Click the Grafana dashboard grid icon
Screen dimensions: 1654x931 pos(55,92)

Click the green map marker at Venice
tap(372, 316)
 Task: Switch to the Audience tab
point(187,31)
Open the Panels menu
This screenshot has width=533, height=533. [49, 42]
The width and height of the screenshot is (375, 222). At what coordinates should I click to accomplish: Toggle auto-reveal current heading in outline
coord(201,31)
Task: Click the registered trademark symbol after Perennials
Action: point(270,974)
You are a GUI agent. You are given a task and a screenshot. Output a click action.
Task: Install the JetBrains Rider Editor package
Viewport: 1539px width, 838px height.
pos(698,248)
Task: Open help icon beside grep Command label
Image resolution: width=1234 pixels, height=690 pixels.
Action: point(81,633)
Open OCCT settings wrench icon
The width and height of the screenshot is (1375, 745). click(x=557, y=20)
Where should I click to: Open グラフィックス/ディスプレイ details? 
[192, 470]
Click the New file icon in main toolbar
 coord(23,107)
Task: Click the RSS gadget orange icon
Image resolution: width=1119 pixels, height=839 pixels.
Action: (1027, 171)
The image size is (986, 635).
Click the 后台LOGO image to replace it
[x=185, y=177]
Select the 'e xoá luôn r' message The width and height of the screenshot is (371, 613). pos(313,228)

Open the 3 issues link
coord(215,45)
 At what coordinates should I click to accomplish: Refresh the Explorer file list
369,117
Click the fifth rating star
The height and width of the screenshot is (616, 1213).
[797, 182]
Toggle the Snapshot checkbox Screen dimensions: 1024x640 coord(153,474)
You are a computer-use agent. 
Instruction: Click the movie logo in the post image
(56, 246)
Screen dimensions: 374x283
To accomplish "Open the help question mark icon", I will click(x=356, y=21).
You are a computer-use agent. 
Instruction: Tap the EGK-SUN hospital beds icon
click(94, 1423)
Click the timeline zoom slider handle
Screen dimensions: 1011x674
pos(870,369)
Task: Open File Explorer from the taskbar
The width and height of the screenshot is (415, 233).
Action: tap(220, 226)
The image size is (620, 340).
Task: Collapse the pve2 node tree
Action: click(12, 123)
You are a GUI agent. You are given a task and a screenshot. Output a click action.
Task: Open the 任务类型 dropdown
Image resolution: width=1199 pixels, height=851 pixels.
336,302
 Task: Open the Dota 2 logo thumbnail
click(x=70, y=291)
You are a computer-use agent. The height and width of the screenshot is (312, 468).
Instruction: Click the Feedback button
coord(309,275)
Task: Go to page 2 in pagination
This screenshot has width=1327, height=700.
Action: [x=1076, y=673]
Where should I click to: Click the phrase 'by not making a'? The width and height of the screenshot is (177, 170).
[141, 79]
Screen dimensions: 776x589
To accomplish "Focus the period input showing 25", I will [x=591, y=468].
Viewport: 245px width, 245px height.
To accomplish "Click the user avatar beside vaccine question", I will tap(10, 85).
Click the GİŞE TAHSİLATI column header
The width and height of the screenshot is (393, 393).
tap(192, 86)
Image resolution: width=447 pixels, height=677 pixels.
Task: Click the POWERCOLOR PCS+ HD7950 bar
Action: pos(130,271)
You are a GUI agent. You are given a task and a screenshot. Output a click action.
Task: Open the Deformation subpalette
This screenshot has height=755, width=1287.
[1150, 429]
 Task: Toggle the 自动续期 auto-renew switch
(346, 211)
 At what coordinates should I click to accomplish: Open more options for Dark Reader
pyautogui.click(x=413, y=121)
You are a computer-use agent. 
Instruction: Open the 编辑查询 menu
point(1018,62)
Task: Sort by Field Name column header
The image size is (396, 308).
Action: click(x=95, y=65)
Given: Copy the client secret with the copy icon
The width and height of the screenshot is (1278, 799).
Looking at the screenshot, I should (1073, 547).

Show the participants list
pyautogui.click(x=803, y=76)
_ _ _ _ _
Exercise instructions
Write out all of the material above again, word for word and unchanged.

Response for this exercise
Click the Grafana dashboard grid icon
Screen dimensions: 1654x931 pos(55,92)

Click the green map marker at Venice
tap(372, 316)
 Task: Switch to the Audience tab
point(187,31)
Open the Panels menu
This screenshot has width=533, height=533. [49, 42]
The width and height of the screenshot is (375, 222). At what coordinates should I click to accomplish: Toggle auto-reveal current heading in outline
coord(201,31)
Task: Click the registered trademark symbol after Perennials
Action: point(270,974)
You are a GUI agent. You are given a task and a screenshot. Output a click action.
Task: Install the JetBrains Rider Editor package
Viewport: 1539px width, 838px height.
pos(698,248)
Task: Open help icon beside grep Command label
Image resolution: width=1234 pixels, height=690 pixels.
Action: point(81,633)
Open OCCT settings wrench icon
The width and height of the screenshot is (1375, 745). click(x=557, y=20)
Where should I click to: Open グラフィックス/ディスプレイ details? 
[192, 470]
Click the New file icon in main toolbar
 coord(23,107)
Task: Click the RSS gadget orange icon
Image resolution: width=1119 pixels, height=839 pixels.
Action: (1027, 171)
The image size is (986, 635).
Click the 后台LOGO image to replace it
[x=185, y=177]
Select the 'e xoá luôn r' message The width and height of the screenshot is (371, 613). pos(313,228)

Open the 3 issues link
coord(215,45)
 At what coordinates should I click to accomplish: Refresh the Explorer file list
369,117
Click the fifth rating star
The height and width of the screenshot is (616, 1213).
[797, 182]
Toggle the Snapshot checkbox Screen dimensions: 1024x640 coord(153,474)
You are a computer-use agent. 
Instruction: Click the movie logo in the post image
(56, 246)
Screen dimensions: 374x283
To accomplish "Open the help question mark icon", I will click(x=356, y=21).
You are a computer-use agent. 
Instruction: Tap the EGK-SUN hospital beds icon
click(94, 1423)
Click the timeline zoom slider handle
Screen dimensions: 1011x674
pos(870,369)
Task: Open File Explorer from the taskbar
The width and height of the screenshot is (415, 233).
Action: tap(220, 226)
The image size is (620, 340).
Task: Collapse the pve2 node tree
Action: click(12, 123)
You are a GUI agent. You are given a task and a screenshot. Output a click action.
Task: Open the 任务类型 dropdown
Image resolution: width=1199 pixels, height=851 pixels.
336,302
 Task: Open the Dota 2 logo thumbnail
click(x=70, y=291)
You are a computer-use agent. The height and width of the screenshot is (312, 468).
Instruction: Click the Feedback button
coord(309,275)
Task: Go to page 2 in pagination
This screenshot has width=1327, height=700.
Action: [x=1076, y=673]
Where should I click to: Click the phrase 'by not making a'? The width and height of the screenshot is (177, 170).
[141, 79]
Screen dimensions: 776x589
To accomplish "Focus the period input showing 25", I will [x=591, y=468].
Viewport: 245px width, 245px height.
To accomplish "Click the user avatar beside vaccine question", I will tap(10, 85).
Click the GİŞE TAHSİLATI column header
The width and height of the screenshot is (393, 393).
tap(192, 86)
Image resolution: width=447 pixels, height=677 pixels.
Task: Click the POWERCOLOR PCS+ HD7950 bar
Action: pos(130,271)
You are a GUI agent. You are given a task and a screenshot. Output a click action.
Task: Open the Deformation subpalette
This screenshot has height=755, width=1287.
[1150, 429]
 Task: Toggle the 自动续期 auto-renew switch
(346, 211)
 At what coordinates should I click to accomplish: Open more options for Dark Reader
pyautogui.click(x=413, y=121)
You are a computer-use agent. 
Instruction: Open the 编辑查询 menu
point(1018,62)
Task: Sort by Field Name column header
The image size is (396, 308).
Action: click(x=95, y=65)
Given: Copy the client secret with the copy icon
The width and height of the screenshot is (1278, 799).
Looking at the screenshot, I should (1073, 547).

Show the participants list
pyautogui.click(x=803, y=76)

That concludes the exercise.